For years now I’ve wondered what determines the colors that turkey tails display. Why are some brown and others blue? Or orange? Or purple?  If the question has an answer I haven’t found it. Most of the ones I’ve seen this year are shades of blue and purple like last year, but three years ago they were shades of tan and brown.

 7. Bluish Turkey Tail

This is another example of the purple / blue shades that I’m seeing so much of this year.

 8.Turkey Tails

These look much more like the ones I saw three years ago, in various shades of brown and sometimes just a hint of purple or gray.

 9. Ocher Bracket Fungus

I think this might be the ocher bracket fungus (Trametes ochracea), which is much less flexible than true turkey tails (Trametes versicolor.) It can be very dark like the example in the photo or a much lighter, tan color.

 10. Stereum 

This is another example of a false turkey tail and another good example of weak zoning. This Stereum fungus is more of a crust than a bracket fungus and it has no pores. Some varieties of this fungus are hairy and others “bleed” red latex when they are cut.

 11. Turkey Tails

Other than their beauty, the thing that amazes me most about turkey tails is their value in cancer research. They have been used medicinally by the Chinese, Japanese, and Native Americans for thousands of years and the FDA has recently approved them for trials on cancer patients.

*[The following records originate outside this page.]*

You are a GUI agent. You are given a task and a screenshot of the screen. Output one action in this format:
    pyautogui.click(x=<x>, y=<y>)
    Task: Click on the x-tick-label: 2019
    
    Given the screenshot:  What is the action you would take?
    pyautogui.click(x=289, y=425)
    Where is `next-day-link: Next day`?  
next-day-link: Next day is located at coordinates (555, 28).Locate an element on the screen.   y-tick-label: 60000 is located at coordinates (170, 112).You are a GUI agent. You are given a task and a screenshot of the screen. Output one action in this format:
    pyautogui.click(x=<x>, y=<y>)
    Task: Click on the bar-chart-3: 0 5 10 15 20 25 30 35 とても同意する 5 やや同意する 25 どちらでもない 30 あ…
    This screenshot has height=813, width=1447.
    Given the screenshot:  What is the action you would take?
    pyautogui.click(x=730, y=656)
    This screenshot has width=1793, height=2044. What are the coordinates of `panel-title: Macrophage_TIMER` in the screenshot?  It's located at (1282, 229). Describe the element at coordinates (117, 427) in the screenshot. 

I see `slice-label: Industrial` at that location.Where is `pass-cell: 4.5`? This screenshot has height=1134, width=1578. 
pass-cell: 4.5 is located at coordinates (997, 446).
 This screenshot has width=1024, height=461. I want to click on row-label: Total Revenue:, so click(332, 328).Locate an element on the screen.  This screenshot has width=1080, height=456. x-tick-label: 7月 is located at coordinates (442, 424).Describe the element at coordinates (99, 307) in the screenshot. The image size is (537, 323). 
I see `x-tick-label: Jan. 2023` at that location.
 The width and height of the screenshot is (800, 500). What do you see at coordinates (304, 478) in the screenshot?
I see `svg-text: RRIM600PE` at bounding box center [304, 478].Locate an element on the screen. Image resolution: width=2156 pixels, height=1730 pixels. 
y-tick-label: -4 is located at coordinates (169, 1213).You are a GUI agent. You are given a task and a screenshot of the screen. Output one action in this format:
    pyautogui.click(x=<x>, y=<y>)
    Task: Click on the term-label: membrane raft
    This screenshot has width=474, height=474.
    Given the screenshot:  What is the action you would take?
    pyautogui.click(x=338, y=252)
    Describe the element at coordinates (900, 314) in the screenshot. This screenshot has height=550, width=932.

It makes me wonder what else is in the forest, just waiting to be discovered.

 12. Logged Hillside

Places that have been recently logged off are an excellent place to search for turkey tails because they grow on stumps and logs. Searching for them is a good way to burn off some of that Thanksgiving meal, too. When I visited the logged hillside in the above photo I saw hundreds of them in just a small area, so you don’t have to search very hard.

Mushrooms are miniature pharmaceutical factories, and of the thousands of mushroom species in nature, our ancestors and modern scientists have identified several dozen that have a unique combination of talents that improve our health. ~Paul Stamets

Have a happy Thanksgiving, everyone. Thanks for stopping in.